IPアドレスにはグローバルIPアドレスと、プライベート(ローカル)IPアドレスがあります。グローバルIPアドレスはICANNという組織の下、アジア太平洋地域ではAPNIC、日本ではJPNICという組織が管轄しています。日本国内のISP(Internet Service Provider、以下プロバイダー)にはJPNICから割り当てられます。日本国内に割り当てられたグローバルIPアドレスは2億超ともいわれます。
Webサイトのドメイン名は、サイト閲覧者のパソコンやスマートフォン端末と通信パケットをやりとりするため、Webサーバーなどに割り当てられたグローバルIPアドレスと紐づけられています。また、サイト閲覧者のパソコンやスマートフォンがインターネットに接続する際には、ゲートウェイとなる自宅や会社のブロードバンドルーターや、プロバイダーの通信設備を経由する際に、グローバルIPアドレスが割り当てられます。
企業や団体では、自社ドメインを得る際に不変のグローバルIPアドレス(固定IPアドレス)が割り当てられますが、個人がインターネットに接続する際は一般に、契約するプロバイダーが管理する空きIPアドレスの中からインターネット接続のたびに動的に割り当てられます(動的IPアドレス)。
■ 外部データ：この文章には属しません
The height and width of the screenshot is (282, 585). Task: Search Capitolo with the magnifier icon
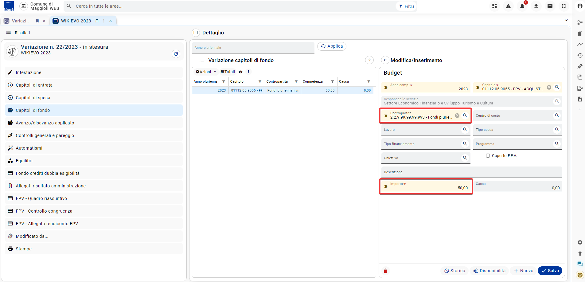(x=557, y=87)
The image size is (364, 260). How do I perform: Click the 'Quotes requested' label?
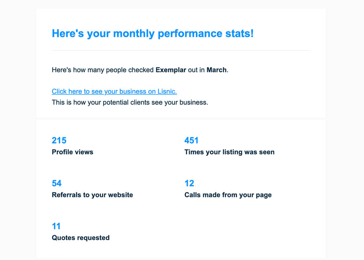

「ただ昨今は常時接続が当たり前ですから、再起動をしないでインターネットにつなぎっぱなしのパソコンは1カ月以上、同じIPアドレスのままという状態はめずらしくありません」(室園)
なお、自宅ルーターやスマートフォンのNICに割り当てられた動的IPアドレスは、「確認くん」など無償の検索サイトで確かめられます。
このIPアドレスをヒントに、発信者宅に設置されたルーターの位置情報など、個人を特定できるような情報を得ることは可能なのでしょうか。
IPアドレス単体を手がかりにした個人の特定はほぼ無理
固定IPアドレスやドメイン名の場合は、Whois検索サービスを用いるとドメインを管理する企業名や担当者の連絡先などがわかります。仮に個人が固定IPアドレスを契約している場合も同様に、登録されたドメイン情報が開示されます。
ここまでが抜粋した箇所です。